● **Task description**
Format every line of the records as a Markdown table with two columns, Row and Line, numbering the rows in order and omitting blank lines.

● **Record set**
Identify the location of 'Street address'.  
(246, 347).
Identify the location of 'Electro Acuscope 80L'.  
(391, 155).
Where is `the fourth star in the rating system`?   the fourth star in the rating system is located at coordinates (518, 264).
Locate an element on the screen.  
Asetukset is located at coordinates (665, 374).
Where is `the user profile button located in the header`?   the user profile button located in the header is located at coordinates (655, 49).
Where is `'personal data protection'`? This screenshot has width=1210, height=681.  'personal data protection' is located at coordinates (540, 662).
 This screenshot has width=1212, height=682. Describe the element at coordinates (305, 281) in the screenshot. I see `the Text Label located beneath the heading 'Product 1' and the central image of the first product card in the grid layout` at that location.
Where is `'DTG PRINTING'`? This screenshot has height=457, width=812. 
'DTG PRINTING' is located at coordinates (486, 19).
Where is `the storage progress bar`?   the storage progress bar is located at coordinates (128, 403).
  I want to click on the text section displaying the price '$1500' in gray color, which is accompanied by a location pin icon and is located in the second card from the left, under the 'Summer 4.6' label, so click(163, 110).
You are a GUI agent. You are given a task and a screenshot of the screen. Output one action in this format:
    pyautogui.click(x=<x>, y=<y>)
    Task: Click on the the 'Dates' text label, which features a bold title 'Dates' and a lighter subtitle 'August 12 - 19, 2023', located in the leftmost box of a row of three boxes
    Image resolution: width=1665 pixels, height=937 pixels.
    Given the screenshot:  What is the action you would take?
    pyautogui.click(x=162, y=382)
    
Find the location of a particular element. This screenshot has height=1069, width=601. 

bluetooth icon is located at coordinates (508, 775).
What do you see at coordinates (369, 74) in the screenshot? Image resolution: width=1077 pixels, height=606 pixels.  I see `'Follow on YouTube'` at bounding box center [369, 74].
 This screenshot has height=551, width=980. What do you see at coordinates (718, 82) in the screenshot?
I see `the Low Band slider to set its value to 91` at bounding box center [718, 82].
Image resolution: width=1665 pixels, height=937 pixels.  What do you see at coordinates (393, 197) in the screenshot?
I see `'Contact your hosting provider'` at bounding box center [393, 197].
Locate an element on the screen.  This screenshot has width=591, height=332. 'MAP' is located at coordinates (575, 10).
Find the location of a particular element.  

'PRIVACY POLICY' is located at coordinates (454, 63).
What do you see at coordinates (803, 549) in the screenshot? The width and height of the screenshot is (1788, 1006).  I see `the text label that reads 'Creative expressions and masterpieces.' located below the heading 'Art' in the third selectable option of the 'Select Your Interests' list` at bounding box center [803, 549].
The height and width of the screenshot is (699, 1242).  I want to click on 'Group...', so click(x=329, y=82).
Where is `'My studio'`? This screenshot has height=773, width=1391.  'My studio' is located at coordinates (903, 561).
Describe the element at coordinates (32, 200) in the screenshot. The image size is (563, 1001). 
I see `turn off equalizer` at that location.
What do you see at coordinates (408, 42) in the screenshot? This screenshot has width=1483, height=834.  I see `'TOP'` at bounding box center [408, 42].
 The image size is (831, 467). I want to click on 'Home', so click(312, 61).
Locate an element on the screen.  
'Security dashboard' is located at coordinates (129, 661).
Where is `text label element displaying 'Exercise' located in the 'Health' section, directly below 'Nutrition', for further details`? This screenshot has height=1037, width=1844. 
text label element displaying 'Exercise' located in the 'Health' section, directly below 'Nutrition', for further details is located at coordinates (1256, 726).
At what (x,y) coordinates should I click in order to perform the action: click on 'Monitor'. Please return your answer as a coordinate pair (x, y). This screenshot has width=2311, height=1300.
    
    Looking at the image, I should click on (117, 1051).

● **Answer for this exercise**
| Row | Line |
|---|---|
| 1 | Identify the location of 'Street address'.   |
| 2 | (246, 347). |
| 3 | Identify the location of 'Electro Acuscope 80L'.   |
| 4 | (391, 155). |
| 5 | Where is `the fourth star in the rating system`?   the fourth star in the rating system is located at coordinates (518, 264). |
| 6 | Locate an element on the screen.   |
| 7 | Asetukset is located at coordinates (665, 374). |
| 8 | Where is `the user profile button located in the header`?   the user profile button located in the header is located at coordinates (655, 49). |
| 9 | Where is `'personal data protection'`? This screenshot has width=1210, height=681.  'personal data protection' is located at coordinates (540, 662). |
| 10 |  This screenshot has width=1212, height=682. Describe the element at coordinates (305, 281) in the screenshot. I see `the Text Label located beneath the heading 'Product 1' and the central image of the first product card in the grid layout` at that location. |
| 11 | Where is `'DTG PRINTING'`? This screenshot has height=457, width=812.  |
| 12 | 'DTG PRINTING' is located at coordinates (486, 19). |
| 13 | Where is `the storage progress bar`?   the storage progress bar is located at coordinates (128, 403). |
| 14 |   I want to click on the text section displaying the price '$1500' in gray color, which is accompanied by a location pin icon and is located in the second card from the left, under the 'Summer 4.6' label, so click(163, 110). |
| 15 | You are a GUI agent. You are given a task and a screenshot of the screen. Output one action in this format: |
| 16 |     pyautogui.click(x=<x>, y=<y>) |
| 17 |     Task: Click on the the 'Dates' text label, which features a bold title 'Dates' and a lighter subtitle 'August 12 - 19, 2023', located in the leftmost box of a row of three boxes |
| 18 |     Image resolution: width=1665 pixels, height=937 pixels. |
| 19 |     Given the screenshot:  What is the action you would take? |
| 20 |     pyautogui.click(x=162, y=382) |
| 21 | Find the location of a particular element. This screenshot has height=1069, width=601.  |
| 22 | bluetooth icon is located at coordinates (508, 775). |
| 23 | What do you see at coordinates (369, 74) in the screenshot? Image resolution: width=1077 pixels, height=606 pixels.  I see `'Follow on YouTube'` at bounding box center [369, 74]. |
| 24 |  This screenshot has height=551, width=980. What do you see at coordinates (718, 82) in the screenshot? |
| 25 | I see `the Low Band slider to set its value to 91` at bounding box center [718, 82]. |
| 26 | Image resolution: width=1665 pixels, height=937 pixels.  What do you see at coordinates (393, 197) in the screenshot? |
| 27 | I see `'Contact your hosting provider'` at bounding box center [393, 197]. |
| 28 | Locate an element on the screen.  This screenshot has width=591, height=332. 'MAP' is located at coordinates (575, 10). |
| 29 | Find the location of a particular element.   |
| 30 | 'PRIVACY POLICY' is located at coordinates (454, 63). |
| 31 | What do you see at coordinates (803, 549) in the screenshot? The width and height of the screenshot is (1788, 1006).  I see `the text label that reads 'Creative expressions and masterpieces.' located below the heading 'Art' in the third selectable option of the 'Select Your Interests' list` at bounding box center [803, 549]. |
| 32 | The height and width of the screenshot is (699, 1242).  I want to click on 'Group...', so click(x=329, y=82). |
| 33 | Where is `'My studio'`? This screenshot has height=773, width=1391.  'My studio' is located at coordinates (903, 561). |
| 34 | Describe the element at coordinates (32, 200) in the screenshot. The image size is (563, 1001).  |
| 35 | I see `turn off equalizer` at that location. |
| 36 | What do you see at coordinates (408, 42) in the screenshot? This screenshot has width=1483, height=834.  I see `'TOP'` at bounding box center [408, 42]. |
| 37 |  The image size is (831, 467). I want to click on 'Home', so click(312, 61). |
| 38 | Locate an element on the screen.   |
| 39 | 'Security dashboard' is located at coordinates (129, 661). |
| 40 | Where is `text label element displaying 'Exercise' located in the 'Health' section, directly below 'Nutrition', for further details`? This screenshot has height=1037, width=1844.  |
| 41 | text label element displaying 'Exercise' located in the 'Health' section, directly below 'Nutrition', for further details is located at coordinates (1256, 726). |
| 42 | At what (x,y) coordinates should I click in order to perform the action: click on 'Monitor'. Please return your answer as a coordinate pair (x, y). This screenshot has width=2311, height=1300. |
| 43 |     Looking at the image, I should click on (117, 1051). |